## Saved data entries
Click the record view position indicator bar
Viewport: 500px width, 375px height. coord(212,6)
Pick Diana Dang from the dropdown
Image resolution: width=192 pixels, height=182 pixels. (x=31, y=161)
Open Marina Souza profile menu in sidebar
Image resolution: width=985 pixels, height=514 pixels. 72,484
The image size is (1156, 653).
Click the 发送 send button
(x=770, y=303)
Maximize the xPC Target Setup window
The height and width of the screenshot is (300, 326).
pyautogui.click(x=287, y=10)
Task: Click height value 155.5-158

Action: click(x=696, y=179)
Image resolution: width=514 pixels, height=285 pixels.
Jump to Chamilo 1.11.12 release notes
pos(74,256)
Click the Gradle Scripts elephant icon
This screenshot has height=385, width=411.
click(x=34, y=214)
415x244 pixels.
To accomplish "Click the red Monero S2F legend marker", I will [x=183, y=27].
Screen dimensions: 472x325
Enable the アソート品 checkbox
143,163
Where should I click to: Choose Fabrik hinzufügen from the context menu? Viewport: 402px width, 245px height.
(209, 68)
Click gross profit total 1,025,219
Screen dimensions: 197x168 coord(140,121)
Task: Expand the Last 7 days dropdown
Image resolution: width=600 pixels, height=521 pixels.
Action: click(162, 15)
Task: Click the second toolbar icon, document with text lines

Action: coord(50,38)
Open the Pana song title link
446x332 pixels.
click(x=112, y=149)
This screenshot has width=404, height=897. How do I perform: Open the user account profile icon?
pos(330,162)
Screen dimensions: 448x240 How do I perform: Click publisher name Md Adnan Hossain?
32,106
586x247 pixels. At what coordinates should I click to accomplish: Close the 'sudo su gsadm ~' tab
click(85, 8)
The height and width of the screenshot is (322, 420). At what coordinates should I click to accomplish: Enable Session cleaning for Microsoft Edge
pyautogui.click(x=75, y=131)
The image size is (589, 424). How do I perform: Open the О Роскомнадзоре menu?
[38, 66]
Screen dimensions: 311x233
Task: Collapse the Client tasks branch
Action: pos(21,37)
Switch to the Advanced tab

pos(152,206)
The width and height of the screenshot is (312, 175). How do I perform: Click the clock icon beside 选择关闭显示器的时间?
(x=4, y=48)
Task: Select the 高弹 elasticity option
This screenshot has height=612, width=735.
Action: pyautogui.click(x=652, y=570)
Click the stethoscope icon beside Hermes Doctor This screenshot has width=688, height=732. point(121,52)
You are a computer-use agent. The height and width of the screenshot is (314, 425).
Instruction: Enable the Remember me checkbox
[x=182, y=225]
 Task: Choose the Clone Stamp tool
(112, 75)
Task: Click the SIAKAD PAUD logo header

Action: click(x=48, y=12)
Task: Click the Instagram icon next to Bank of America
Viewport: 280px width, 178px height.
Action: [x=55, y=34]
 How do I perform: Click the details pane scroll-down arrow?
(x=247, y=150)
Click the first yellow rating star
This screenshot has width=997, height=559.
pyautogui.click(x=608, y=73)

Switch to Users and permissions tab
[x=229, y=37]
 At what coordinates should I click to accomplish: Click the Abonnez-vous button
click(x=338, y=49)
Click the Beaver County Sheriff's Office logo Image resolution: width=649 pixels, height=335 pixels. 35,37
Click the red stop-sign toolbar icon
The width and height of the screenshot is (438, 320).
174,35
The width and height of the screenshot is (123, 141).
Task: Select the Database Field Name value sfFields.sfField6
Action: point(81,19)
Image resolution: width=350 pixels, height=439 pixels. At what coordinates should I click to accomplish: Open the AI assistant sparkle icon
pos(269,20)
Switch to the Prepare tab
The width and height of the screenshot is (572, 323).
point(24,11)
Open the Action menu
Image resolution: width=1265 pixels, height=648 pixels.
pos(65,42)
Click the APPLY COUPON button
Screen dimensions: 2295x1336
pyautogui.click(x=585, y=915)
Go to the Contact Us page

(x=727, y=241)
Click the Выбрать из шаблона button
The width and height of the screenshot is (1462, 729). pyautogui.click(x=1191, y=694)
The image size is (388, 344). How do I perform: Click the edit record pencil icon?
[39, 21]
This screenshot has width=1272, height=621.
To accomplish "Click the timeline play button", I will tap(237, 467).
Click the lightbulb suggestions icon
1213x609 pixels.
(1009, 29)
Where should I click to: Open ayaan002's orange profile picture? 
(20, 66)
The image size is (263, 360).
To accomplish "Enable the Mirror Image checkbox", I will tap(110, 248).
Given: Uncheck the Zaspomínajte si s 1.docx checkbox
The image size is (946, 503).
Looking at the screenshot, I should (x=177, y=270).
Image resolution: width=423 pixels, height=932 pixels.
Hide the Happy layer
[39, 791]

## What is needed
The entries above are to be retyped exactly.

## Answer section
Click the record view position indicator bar
Viewport: 500px width, 375px height. coord(212,6)
Pick Diana Dang from the dropdown
Image resolution: width=192 pixels, height=182 pixels. (x=31, y=161)
Open Marina Souza profile menu in sidebar
Image resolution: width=985 pixels, height=514 pixels. 72,484
The image size is (1156, 653).
Click the 发送 send button
(x=770, y=303)
Maximize the xPC Target Setup window
The height and width of the screenshot is (300, 326).
pyautogui.click(x=287, y=10)
Task: Click height value 155.5-158

Action: click(x=696, y=179)
Image resolution: width=514 pixels, height=285 pixels.
Jump to Chamilo 1.11.12 release notes
pos(74,256)
Click the Gradle Scripts elephant icon
This screenshot has height=385, width=411.
click(x=34, y=214)
415x244 pixels.
To accomplish "Click the red Monero S2F legend marker", I will [x=183, y=27].
Screen dimensions: 472x325
Enable the アソート品 checkbox
143,163
Where should I click to: Choose Fabrik hinzufügen from the context menu? Viewport: 402px width, 245px height.
(209, 68)
Click gross profit total 1,025,219
Screen dimensions: 197x168 coord(140,121)
Task: Expand the Last 7 days dropdown
Image resolution: width=600 pixels, height=521 pixels.
Action: click(162, 15)
Task: Click the second toolbar icon, document with text lines

Action: coord(50,38)
Open the Pana song title link
446x332 pixels.
click(x=112, y=149)
This screenshot has width=404, height=897. How do I perform: Open the user account profile icon?
pos(330,162)
Screen dimensions: 448x240 How do I perform: Click publisher name Md Adnan Hossain?
32,106
586x247 pixels. At what coordinates should I click to accomplish: Close the 'sudo su gsadm ~' tab
click(85, 8)
The height and width of the screenshot is (322, 420). At what coordinates should I click to accomplish: Enable Session cleaning for Microsoft Edge
pyautogui.click(x=75, y=131)
The image size is (589, 424). How do I perform: Open the О Роскомнадзоре menu?
[38, 66]
Screen dimensions: 311x233
Task: Collapse the Client tasks branch
Action: pos(21,37)
Switch to the Advanced tab

pos(152,206)
The width and height of the screenshot is (312, 175). How do I perform: Click the clock icon beside 选择关闭显示器的时间?
(x=4, y=48)
Task: Select the 高弹 elasticity option
This screenshot has height=612, width=735.
Action: pyautogui.click(x=652, y=570)
Click the stethoscope icon beside Hermes Doctor This screenshot has width=688, height=732. point(121,52)
You are a computer-use agent. The height and width of the screenshot is (314, 425).
Instruction: Enable the Remember me checkbox
[x=182, y=225]
 Task: Choose the Clone Stamp tool
(112, 75)
Task: Click the SIAKAD PAUD logo header

Action: click(x=48, y=12)
Task: Click the Instagram icon next to Bank of America
Viewport: 280px width, 178px height.
Action: [x=55, y=34]
 How do I perform: Click the details pane scroll-down arrow?
(x=247, y=150)
Click the first yellow rating star
This screenshot has width=997, height=559.
pyautogui.click(x=608, y=73)

Switch to Users and permissions tab
[x=229, y=37]
 At what coordinates should I click to accomplish: Click the Abonnez-vous button
click(x=338, y=49)
Click the Beaver County Sheriff's Office logo Image resolution: width=649 pixels, height=335 pixels. 35,37
Click the red stop-sign toolbar icon
The width and height of the screenshot is (438, 320).
174,35
The width and height of the screenshot is (123, 141).
Task: Select the Database Field Name value sfFields.sfField6
Action: point(81,19)
Image resolution: width=350 pixels, height=439 pixels. At what coordinates should I click to accomplish: Open the AI assistant sparkle icon
pos(269,20)
Switch to the Prepare tab
The width and height of the screenshot is (572, 323).
point(24,11)
Open the Action menu
Image resolution: width=1265 pixels, height=648 pixels.
pos(65,42)
Click the APPLY COUPON button
Screen dimensions: 2295x1336
pyautogui.click(x=585, y=915)
Go to the Contact Us page

(x=727, y=241)
Click the Выбрать из шаблона button
The width and height of the screenshot is (1462, 729). pyautogui.click(x=1191, y=694)
The image size is (388, 344). How do I perform: Click the edit record pencil icon?
[39, 21]
This screenshot has width=1272, height=621.
To accomplish "Click the timeline play button", I will tap(237, 467).
Click the lightbulb suggestions icon
1213x609 pixels.
(1009, 29)
Where should I click to: Open ayaan002's orange profile picture? 
(20, 66)
The image size is (263, 360).
To accomplish "Enable the Mirror Image checkbox", I will tap(110, 248).
Given: Uncheck the Zaspomínajte si s 1.docx checkbox
The image size is (946, 503).
Looking at the screenshot, I should (x=177, y=270).
Image resolution: width=423 pixels, height=932 pixels.
Hide the Happy layer
[39, 791]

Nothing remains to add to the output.